Obwohl Deutschland eine Niederlage erlitten hatte, brachte der Krieg nicht das Ergebnis, das Großbritannien und Frankreich sich eigentlich erhofft hatten. Im Osten hatte der Krieg zur sozialen Revolution geführt und die Arbeiterklasse in ganz Europa radikalisiert. Im Westen schuf der Krieg die Voraussetzungen für den Aufstieg der Vereinigten Staaten - die vergleichsweise geringe Verluste erlitten hatten - zur kapitalistischen Hegemonialmacht.

 

Darüber hinaus bereitete der Versailler Friedensvertrag von 1919 den Boden für das Aufflammen neuer Konflikte. Die harschen Bedingungen, auf die der französische Imperialismus bestand, trugen kaum zu stabilen Beziehungen auf dem europäischen Kontinent bei. Die Zerschlagung des Kaiserreichs Österreich-Ungarn führte zur Schaffung einer Reihe von instabilen Nationalstaaten, die von Anfang an mit tief verwurzelten und explosiven ethnischen Spannungen zu kämpfen hatten. Vor allem aber verpasste es der Versailler Vertrag, eine Grundlage für die Wiederherstellung eines ökonomischen Gleichgewichts in Europa zu schaffen.
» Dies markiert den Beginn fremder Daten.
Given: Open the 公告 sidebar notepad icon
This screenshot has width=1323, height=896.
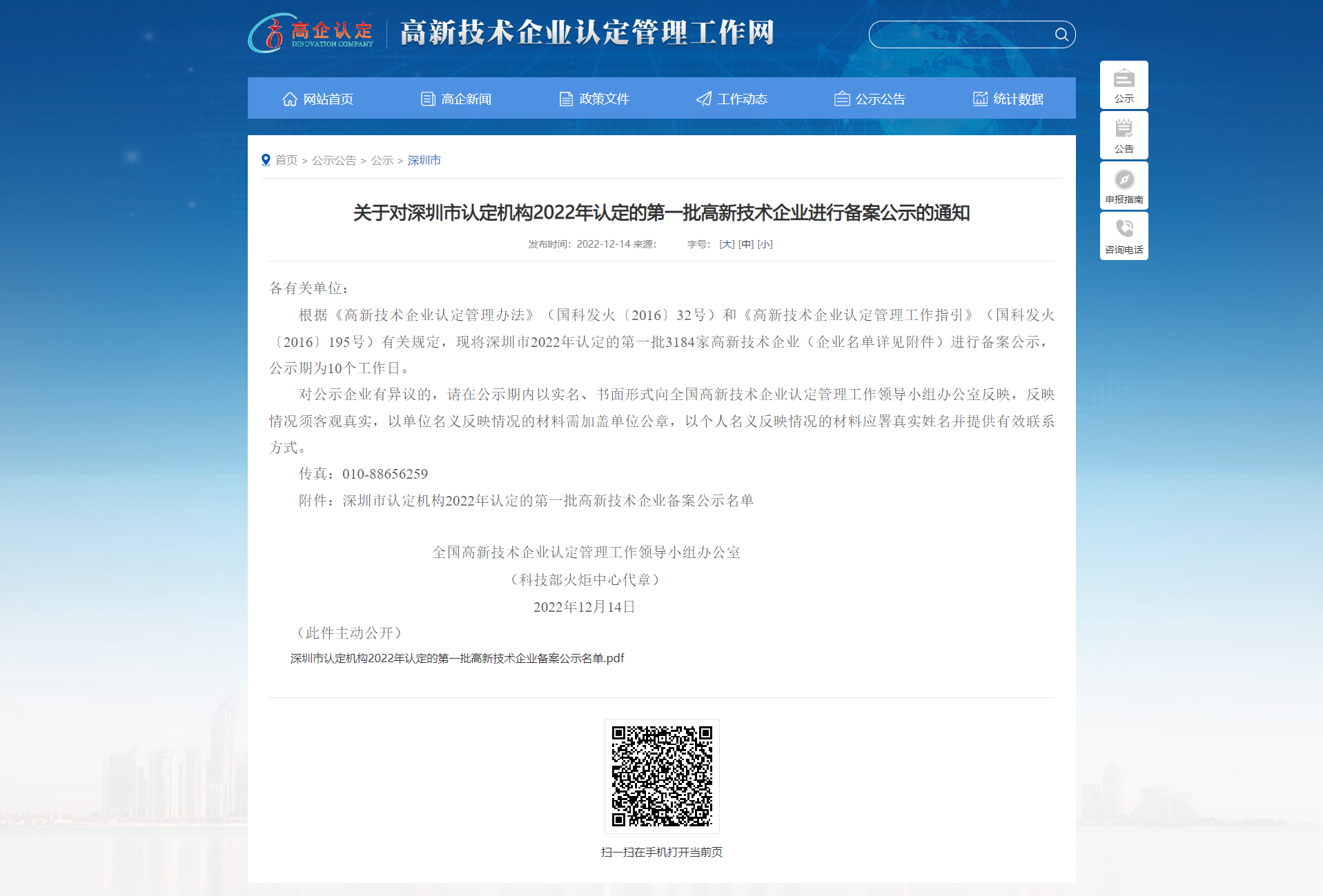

Stattdessen war die kapitalistische Weltwirtschaft, die aus dem Krieg hervorging, von den Ungleichgewichten geprägt, die schließlich zu dem beispiellosen Zusammenbruch führten, der im Oktober 1929 an der Wall Street seinen Anfang nahm.

 

Ein weiterer wichtiger Faktor für die Wiederkehr der internationalen Spannungen, die erneut zum Weltkrieg führten, war die neue Rolle der Vereinigten Staaten auf Weltebene. Auch wenn US-Präsident Wilson - besonders nach dem Eintritt der Vereinigten Staaten in den Krieg und dem Sieg der sozialistischen Revolution in Russland - als Retter des kapitalistischen Europas gefeiert wurde, wurde der europäischen Bourgeoisie doch bald klar, dass die Interessen der Vereinigten Staaten nicht gänzlich auf der Linie der eigenen Interessen lagen. Die amerikanische Bourgeoisie war nicht bereit, eine europäische Vorherrschaft auf Weltebene hinzunehmen. Sie betrachtete die Privilegien, die Großbritannien im Rahmen des Empires genoss, als Hindernis für ihre eigenen Handelsinteressen.

 

Die stete Expansion amerikanischer Macht mochte den britischen Diplomaten schlaflose Nächte bereiten, die rücksichtslosesten Vertreter des deutschen Imperialismus verloren darüber ihre Nerven. In Ökonomie der Zerstörung, einer neuen Studie zu den Ursprüngen des Weltkriegs, schreibt der angesehene Professor Adam Tooze:

 

"Amerika ist unser Dreh- und Angelpunkt. Historiker haben bei ihren Versuchen, Hitlers unbändige Angriffslust zu erklären, bislang immer unterschätzt, wie sehr er sich der Bedrohung bewusst war, die von den Vereinigten Staaten für sein Reich ausging, seit Amerika als dominante globale Supermacht neben den europäischen Staaten die Bühne betreten hatte. Schon in den zwanziger Jahren hatte Hitler anhand zeitgenössischer Wirtschaftstrends vorausgesagt, dass die europäischen Mächte nur noch ein paar Jahre Zeit hätten, um sich gegen das Unabänderliche zu wappnen. [...]

 

Die Aggression des Hitlerregimes kann als eine Reaktion auf die Spannungen verstanden werden, die durch die ungleichen Entwicklungen im globalen Kapitalismus entstanden waren und bis heute spürbar sind." (München 2007, S. 15f.)